Maps of the brain

Phrenology maps of the brain

Sensation doesn’t make sense except in reference to an embodied self. Therefore the brain processes information from the environment through the sensory organs in reference to internal representations of the sensory world. Such neural maps are not unique to sensory systems. From hippocampal place cells that encode our locational progression in space, to the maps of the premotor and motor cortices that plan and encode action, neural pathways responsible for decoding sensory information and encoding action are organized to process information in the form of topographical representations. These maps change (i.e., expand, shrink, fuse or diffuse) with anything we do, as experiences and actions are translated into patterns of neural activity. For example, practicing how to play piano or reading the Braille alphabet with our fingertips modifies topographical representations. Alternatively, depriving the sensory homunculus from its peripheral inputs also alters its topographical organisation.

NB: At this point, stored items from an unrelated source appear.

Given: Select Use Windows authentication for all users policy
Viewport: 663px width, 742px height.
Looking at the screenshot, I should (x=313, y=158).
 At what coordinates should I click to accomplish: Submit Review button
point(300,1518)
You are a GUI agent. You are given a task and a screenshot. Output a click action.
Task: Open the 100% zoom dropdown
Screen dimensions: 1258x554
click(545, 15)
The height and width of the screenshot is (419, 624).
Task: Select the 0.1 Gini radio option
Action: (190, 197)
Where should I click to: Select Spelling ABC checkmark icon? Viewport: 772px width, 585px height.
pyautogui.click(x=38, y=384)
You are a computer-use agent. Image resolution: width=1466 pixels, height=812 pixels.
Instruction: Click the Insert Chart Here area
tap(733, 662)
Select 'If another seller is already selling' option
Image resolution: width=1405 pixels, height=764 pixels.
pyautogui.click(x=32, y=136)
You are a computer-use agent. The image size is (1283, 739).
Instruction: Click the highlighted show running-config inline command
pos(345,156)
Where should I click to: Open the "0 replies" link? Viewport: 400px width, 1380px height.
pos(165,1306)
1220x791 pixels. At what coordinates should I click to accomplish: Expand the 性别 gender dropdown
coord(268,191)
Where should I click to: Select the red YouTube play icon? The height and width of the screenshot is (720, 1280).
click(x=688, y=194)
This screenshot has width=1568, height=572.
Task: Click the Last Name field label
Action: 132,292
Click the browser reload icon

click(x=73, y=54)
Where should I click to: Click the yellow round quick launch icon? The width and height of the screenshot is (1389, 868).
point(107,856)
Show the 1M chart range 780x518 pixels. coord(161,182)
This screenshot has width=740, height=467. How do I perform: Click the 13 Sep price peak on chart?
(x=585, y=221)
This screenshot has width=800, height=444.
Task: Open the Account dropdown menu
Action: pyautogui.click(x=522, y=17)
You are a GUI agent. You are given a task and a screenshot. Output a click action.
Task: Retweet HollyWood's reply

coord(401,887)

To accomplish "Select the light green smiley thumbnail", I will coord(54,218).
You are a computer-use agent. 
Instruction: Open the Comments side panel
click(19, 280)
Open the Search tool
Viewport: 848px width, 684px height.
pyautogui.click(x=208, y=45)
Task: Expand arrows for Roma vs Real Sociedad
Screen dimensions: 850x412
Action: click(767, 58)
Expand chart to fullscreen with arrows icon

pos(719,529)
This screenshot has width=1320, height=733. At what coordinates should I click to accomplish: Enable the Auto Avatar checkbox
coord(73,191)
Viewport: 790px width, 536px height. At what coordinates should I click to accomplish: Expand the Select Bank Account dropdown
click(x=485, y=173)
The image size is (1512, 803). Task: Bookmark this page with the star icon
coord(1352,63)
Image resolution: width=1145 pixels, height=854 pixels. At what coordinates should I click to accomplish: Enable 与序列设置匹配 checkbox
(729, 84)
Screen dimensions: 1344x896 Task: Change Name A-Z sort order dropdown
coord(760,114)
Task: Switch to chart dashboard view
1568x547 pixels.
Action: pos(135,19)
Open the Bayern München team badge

Encoding the sensory world as maps is efficient, as map formation effectively groups neurons that most commonly interact with each other. This organisation decreases metabolic costs, reduces cable length, and minimises long-range connectivity while increasing processing speed without altering conduction velocity. Such a structural formation functionally reduces information redundancy, increases channel capacity and enhances information content in neural signals by eliminating spatially conflicting information while allowing multiple algorithmic transformation of the sensory information on the periphery. Despite the intuitive explanatory power behind maps as a basic functional neural unit and the proposition that they underlie the derivation of the computational principles that govern sensory processing and the generation of perception, it is still unknown if the topographic maps of the brain are incidental or functionally essential to brain organization in health and disease.

This week long summer school course will bring together the world’s leading scientists in spatial, cognitive and functional maps in the brain. The course is organised into four thematic sessions: Creating the maps, Modifying the Maps, Reading the Maps and Function of the Maps. The course will include a combination of didactic lectures and computer practical sessions. Participants will also be invited to present their research in poster sessions accompanying the four themes in the course. The Course faculty will evaluate the posters and best poster(s) in each theme will receive awards.

Learning outcome
After this course you are able to:

  • Analyse sensation, perception and action in terms of basic operational principles of the brain
  • Relate principles of neural representations from small-scale networks to larger-scale functional maps in the brain

Entry level

  • Master
  • PhD
  • Post-doc
  • Professional

For whom is this course designed
Advanced students and researchers who are interested in anatomical and functional organisation of the nervous system. Participants who would gain most out of this summer school include those who wishes to gain mechanistic insight into the map formation and function and those would like to learn computational approaches on how to read these maps in the brain. Participants are strongly encouraged to present their work in the poster presentation sessions of the course.

Admission requirements
A Master or graduate degree in a relevant field. A basic background in MATLAB programming language.

Admission documents

  • Curriculum Vitae
  • Motivation letter
  • Research abstract (if the applicant wishes to present a poster in the course)

Monday 8 August - Friday 12 August 2016

Course leader
Prof. dr. T. Celikel
Professor & Chair
Department of Neurophysiology
Faculty of Science
Radboud University

Course fee
The course fee includes the registration fee, course materials, access to library and IT facilities, coffee/tea, lunch, and a number of social activities.